◆ Task to complete
Only the lines below starting at the one that contains "Image resolution: width=479" and ending at the one that contains "Collapse the HEADER" are to be reproduced, exactly and with both ends kept.

◆ Material shown

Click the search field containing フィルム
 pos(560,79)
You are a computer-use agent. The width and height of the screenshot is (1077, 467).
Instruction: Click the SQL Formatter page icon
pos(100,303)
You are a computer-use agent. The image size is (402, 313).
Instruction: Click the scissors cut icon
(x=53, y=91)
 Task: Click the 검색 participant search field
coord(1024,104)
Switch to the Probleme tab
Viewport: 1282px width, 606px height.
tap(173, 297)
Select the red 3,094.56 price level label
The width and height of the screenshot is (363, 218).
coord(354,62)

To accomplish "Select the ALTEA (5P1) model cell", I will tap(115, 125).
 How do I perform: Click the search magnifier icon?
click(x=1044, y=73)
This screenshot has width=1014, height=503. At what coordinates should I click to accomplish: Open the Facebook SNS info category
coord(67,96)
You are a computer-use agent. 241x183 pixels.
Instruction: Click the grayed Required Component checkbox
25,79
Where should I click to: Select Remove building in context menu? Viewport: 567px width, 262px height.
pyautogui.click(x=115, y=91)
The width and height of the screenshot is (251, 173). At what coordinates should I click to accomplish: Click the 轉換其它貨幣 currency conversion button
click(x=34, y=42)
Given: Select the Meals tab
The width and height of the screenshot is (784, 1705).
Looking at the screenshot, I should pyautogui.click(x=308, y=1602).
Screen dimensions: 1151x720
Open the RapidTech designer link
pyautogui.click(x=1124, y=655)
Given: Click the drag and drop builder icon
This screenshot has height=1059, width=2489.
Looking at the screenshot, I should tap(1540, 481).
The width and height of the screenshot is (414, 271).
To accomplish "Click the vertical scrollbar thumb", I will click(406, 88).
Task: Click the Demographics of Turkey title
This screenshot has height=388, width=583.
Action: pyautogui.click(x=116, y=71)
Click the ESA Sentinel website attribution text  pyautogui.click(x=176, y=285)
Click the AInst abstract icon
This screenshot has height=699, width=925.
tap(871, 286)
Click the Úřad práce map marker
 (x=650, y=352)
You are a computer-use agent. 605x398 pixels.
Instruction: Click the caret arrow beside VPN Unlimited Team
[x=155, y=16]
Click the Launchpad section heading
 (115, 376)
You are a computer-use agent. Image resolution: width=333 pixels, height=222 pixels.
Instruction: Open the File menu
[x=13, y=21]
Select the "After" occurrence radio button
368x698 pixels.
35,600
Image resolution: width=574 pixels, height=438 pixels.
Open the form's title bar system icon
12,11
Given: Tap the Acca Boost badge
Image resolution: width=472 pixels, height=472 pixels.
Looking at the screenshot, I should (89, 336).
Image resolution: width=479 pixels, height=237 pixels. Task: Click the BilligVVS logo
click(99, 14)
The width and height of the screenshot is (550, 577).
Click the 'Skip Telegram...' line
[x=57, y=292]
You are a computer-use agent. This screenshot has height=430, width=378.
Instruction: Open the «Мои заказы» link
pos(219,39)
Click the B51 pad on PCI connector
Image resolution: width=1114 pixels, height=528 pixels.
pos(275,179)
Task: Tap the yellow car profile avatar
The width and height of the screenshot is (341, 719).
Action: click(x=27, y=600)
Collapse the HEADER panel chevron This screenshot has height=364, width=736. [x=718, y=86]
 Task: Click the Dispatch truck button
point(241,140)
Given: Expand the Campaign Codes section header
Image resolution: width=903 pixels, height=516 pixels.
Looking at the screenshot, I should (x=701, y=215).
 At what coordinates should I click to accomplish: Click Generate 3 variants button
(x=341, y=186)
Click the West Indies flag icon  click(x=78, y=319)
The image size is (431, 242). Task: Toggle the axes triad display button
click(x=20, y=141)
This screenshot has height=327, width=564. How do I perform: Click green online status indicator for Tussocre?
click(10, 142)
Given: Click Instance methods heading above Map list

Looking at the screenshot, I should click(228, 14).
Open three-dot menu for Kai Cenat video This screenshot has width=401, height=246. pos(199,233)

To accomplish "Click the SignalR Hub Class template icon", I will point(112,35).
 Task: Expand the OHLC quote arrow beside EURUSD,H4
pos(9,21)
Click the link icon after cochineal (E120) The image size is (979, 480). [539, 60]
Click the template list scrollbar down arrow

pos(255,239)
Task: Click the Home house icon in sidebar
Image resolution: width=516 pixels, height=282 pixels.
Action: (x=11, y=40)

◆ Result
Image resolution: width=479 pixels, height=237 pixels. Task: Click the BilligVVS logo
click(99, 14)
The width and height of the screenshot is (550, 577).
Click the 'Skip Telegram...' line
[x=57, y=292]
You are a computer-use agent. This screenshot has height=430, width=378.
Instruction: Open the «Мои заказы» link
pos(219,39)
Click the B51 pad on PCI connector
Image resolution: width=1114 pixels, height=528 pixels.
pos(275,179)
Task: Tap the yellow car profile avatar
The width and height of the screenshot is (341, 719).
Action: click(x=27, y=600)
Collapse the HEADER panel chevron This screenshot has height=364, width=736. [x=718, y=86]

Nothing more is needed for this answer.